Pound falls as OBR says economy set to shrink by 2% in long recession
The Office for Budget responsibility has said the recession is set to last ‘just over a year’
The pound fell sharply on Thursday after Jeremy Hunt’s autumn statement revealed a painful era of austerity ahead while the fiscal watchdog forecast Britain’s economy will shrink by 2% over a lengthy recession.
It was the second time in a row that the currency fell against the US dollar after a Budget, losing more than 1% by the end of the day’s trading.
Shares also fell, the FTSE 100 Index 0.7% closing lower at 7301.8, while gilts – UK government bonds, that were at the centre of the recent mini-Budget market chaos – edged up slightly in a sign of investor concerns over the economic prospects.
Mike Owens, senior sales trader at Saxo UK, said that while the pound has recovered since Rishi Sunak became prime minister, the chancellor’s budget “nevertheless paints a bleak picture of the state of the UK economy”.
Government debt is set to balloon £400bn higher than previously expected, warned the fiscal watchdog as it unveiled a bleak outlook for the UK economy.
The Office for Budget Responsibility (OBR) said the economy is already in recession and will shrink further next year because of sky-high inflation.

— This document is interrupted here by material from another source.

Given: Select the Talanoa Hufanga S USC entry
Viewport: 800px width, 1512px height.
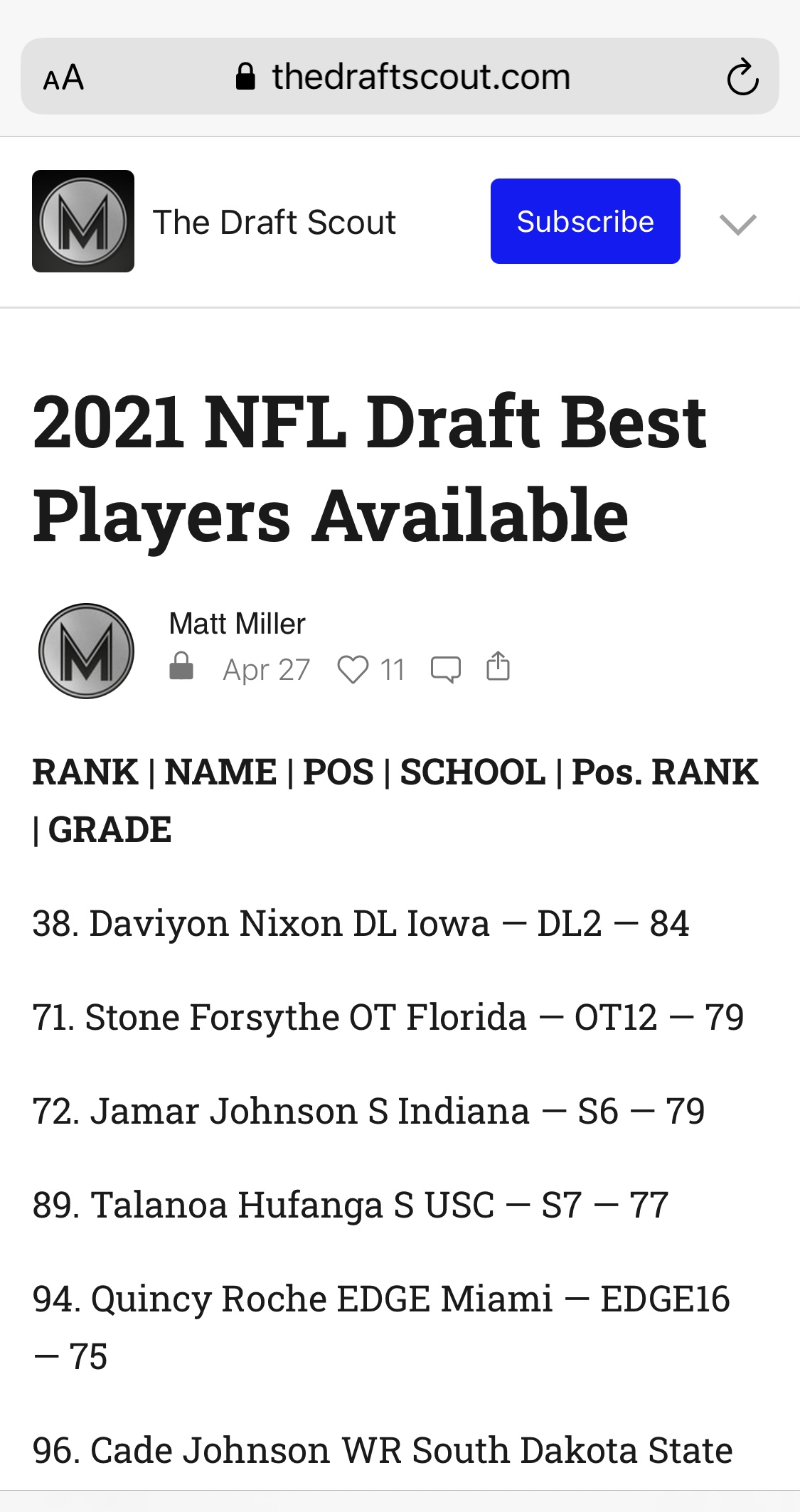Looking at the screenshot, I should tap(351, 1205).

It said squeezed incomes, higher interest rates and tumbling house prices – which it expects to drop by 9% by 2024 – are all set to contribute to a recession lasting “just over a year”.
The official forecaster downgraded previous projections that the economy would actually grow by 1.8% in 2023 to a fall of 1.4% for the year.

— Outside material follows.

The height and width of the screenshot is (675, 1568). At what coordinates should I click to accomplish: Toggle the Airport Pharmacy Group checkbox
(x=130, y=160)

Growth expectations for the following year were also downgraded in the face of continued inflationary pressure.
It has, however, slightly upgraded the total economic growth expected this year to 4.2% from 3.8% in the March statement.
The OBR has also predicted that inflation will hit an average rate of 9.1% this year and 7.4% in 2023.
Previously, forecasts had indicated inflation of 4% next year.
The Bank of England has repeatedly hiked interest rates during this year in an effort to drag down inflation, with rates jumping to 3% earlier this month.
The OBR said higher interest rates had a significant impact on government debt, which it said is now expected to be £400bon higher – roughly 18% of the size of UK GDP – in 2026-27 than it forecast in March.
Unemployment is also expected to jump over the next two years, according to the forecasts.
The rate of unemployment is set to lift from 3.6% to 4.9% in the third quarter of 2024.
This would mean a 505,000 increase in unemployed individuals from 1.2 million now to a peak of 1.7 million.
The OBR’s latest forecasts have been long awaited after the official forecasting body was not used during the September mini-Budget, led by former chancellor Kwasi Kwarteng.
Economists partially linked the shock to the pound and bond yields following the mini-Budget announcement to a lack of visibility on the impact of the previous government’s fiscal plan.
On Thursday, some economists questioned the outlook from the OBR, which was largely more upbeat in the medium term than the Bank of England’s latest economic forecasts.
Martin Beck, chief economic adviser to the EY Item Club, said: “With the OBR delivering a poor prognosis for the economy’s prospects, the fiscal position is expected to face challenges accordingly, with substantial upward revisions to public borrowing over the next five years.
“But the EY Item Club thinks the OBR’s forecast is potentially too downbeat.
“The OBR’s numbers are conditioned on interest rates rising to 5%, a level which the official forecaster predicts would contribute to inflation falling below zero in 2025.
“A lower rate assumption, and one consistent with the Bank of England’s 2% inflation target, would mean a better growth outlook.”
Yael Selfin, chief economist at KPMG UK, said: “The revised set of targets outlined by the chancellor in the autumn statement to secure markets’ confidence in the sustainability of UK public finances may not be as easily met, given that the OBR forecasts have been relatively generous.
“There is a high probability that real GDP outturn will prove lower than the OBR’s forecast, while inflation remains stickier in the short-term, adding to the government’s expense.”